432 Park Avenue – At 1,396 feet, this is the tallest residential building in the Western Hemisphere

Buying a house in New York is a privilege for many. The city that never sleeps has some of the most beautiful and exclusive residential developments in the world. As far as catastrophically huge, towering houses go, the 432 Park Avenue is pretty darn impressive. At 1,396 feet, the tower rises above the icons of the Manhattan skyline, surpassing the Empire State Building (1,250) and Chrysler Building (1,046) in height, and becoming the highest rooftop in New York City.
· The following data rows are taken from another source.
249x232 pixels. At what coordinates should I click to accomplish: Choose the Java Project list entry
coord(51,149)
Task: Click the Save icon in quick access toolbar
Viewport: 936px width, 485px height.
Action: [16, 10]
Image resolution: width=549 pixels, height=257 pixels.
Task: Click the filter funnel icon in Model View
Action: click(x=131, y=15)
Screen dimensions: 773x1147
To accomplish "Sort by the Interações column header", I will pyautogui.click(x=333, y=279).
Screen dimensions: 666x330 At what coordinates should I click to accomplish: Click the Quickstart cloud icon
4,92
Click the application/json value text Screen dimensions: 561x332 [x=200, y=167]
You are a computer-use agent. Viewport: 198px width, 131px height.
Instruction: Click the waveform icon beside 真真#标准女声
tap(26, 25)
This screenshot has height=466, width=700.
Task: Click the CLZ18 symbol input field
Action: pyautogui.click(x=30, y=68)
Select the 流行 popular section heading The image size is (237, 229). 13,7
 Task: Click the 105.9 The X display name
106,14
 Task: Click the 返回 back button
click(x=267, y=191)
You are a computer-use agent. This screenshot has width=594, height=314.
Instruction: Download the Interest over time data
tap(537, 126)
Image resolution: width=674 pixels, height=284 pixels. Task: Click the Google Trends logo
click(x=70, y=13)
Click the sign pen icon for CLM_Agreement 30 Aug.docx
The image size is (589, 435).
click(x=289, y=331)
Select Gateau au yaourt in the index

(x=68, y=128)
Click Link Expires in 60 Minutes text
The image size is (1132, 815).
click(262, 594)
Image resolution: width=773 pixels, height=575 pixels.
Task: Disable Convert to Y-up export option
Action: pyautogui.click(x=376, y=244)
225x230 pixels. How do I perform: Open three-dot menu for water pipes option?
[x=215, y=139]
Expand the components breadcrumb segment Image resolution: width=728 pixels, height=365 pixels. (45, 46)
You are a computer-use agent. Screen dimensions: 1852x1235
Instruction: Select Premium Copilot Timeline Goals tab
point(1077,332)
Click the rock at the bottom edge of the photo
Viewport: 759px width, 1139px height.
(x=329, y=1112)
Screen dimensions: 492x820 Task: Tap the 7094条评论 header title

The residential building by CIM Group and Macklowe Properties is so big that it practically has its own gravitational force. Designed by architect Rafael Vinoly, the soaring tower is a perfect square of architectural concrete featuring oversized 10-foot-by-10-foot windows that flood the residences with natural light and frame the unsurpassed views of New York City, from Central Park to the Atlantic Ocean and Lower Manhattan to Connecticut.

Starting from $16.95 million, the tower houses an exclusive offering of 104 luxurious condominium residences that begin 356′ above the ground. In addition to expansive layouts, the residences – designed by Deborah Berke – boast extraordinarily tall 12.5-foot finished ceiling heights, solid oak flooring, Italian marble countertops and the finest interior finishes and appliances.

Home owners will experience exclusive five-star building services and 30,000 square feet of amenities, including a private restaurant; outdoor garden for dining and events; spa and fitness center with sauna, steam and massage rooms; 75-foot indoor swimming pool; library; lounge; billiards room; screening room and performance venue; children’s playroom; and boardroom.

Residents will also have access to in-suite catering, concierge, 24-hour doorman, and valet parking services. They will also have the ability to purchase climate-controlled wine cellars, office suites, staff apartments, and storage as a complement to their residence.

The residential building will welcome its first residents next year.